On 4/03/2019 11:45 pm, Peter Wieck wrote:
> On Sunday, March 3, 2019 at 7:21:11 PM UTC-5, Howard Stone wrote:
>
>> Everyone says that I should try it with am Audio Research valve pre -- but how can this possibly be an improvement over no pre at all???

>
> It is called "Gain" and "Transient". For the sake of simplicity and discussion, let us agree on three things:
>
> 1. Whatever amplifier is in use, it is rated at its full RMS output against a 2V input at 1,000 hz.

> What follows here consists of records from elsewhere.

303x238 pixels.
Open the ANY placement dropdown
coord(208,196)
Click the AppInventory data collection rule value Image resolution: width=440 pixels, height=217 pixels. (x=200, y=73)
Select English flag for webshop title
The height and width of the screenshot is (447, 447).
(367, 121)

**Just a nit: There is no such thing as RMS power. It is either
continuous Watts, or just plain ole Watts. The moniker RMS can be
applied to Volts or Amps, but not to the product of the two.

>
> 2. It is a well-designed device using quality parts and assembled with great care.
>
> 3. The speakers in use are also good, well-made and rated at 90 dB @ 1 meter @ 1 watt. And rated at an 'average' of 50 watts.
>
> Some basics: The transient associated with a snare-drum rimshot is approximately 120 dB. The transient associated with the onset of the organ Bombard pipes in the Saint-Saens organ symphony on a well-made recording very nearly, or actually peaks at 30 dB over average.
>
> Most amplifiers are capable of momentary peaks and transients far above their rated RMS.


**Most amplifiers that employ crappy power supplies, yes. The Krell
KSA50 is not such an amplifier. It's CONTINUOUS power rating is very,
VERY close to it's transient power rating. The continuous power of a
KSA50 is around 75 Watts. The transient figure is something like 76
Watts. Had Krell decided to skimp on the power transformer, then the
difference between the transient figure and the continuous figure would
be far greater. The weird thing is the manufacturers make a big song and
dance about the size of the transient number vs. the continuous one,
when the bigger the difference, the crappier the amplifier.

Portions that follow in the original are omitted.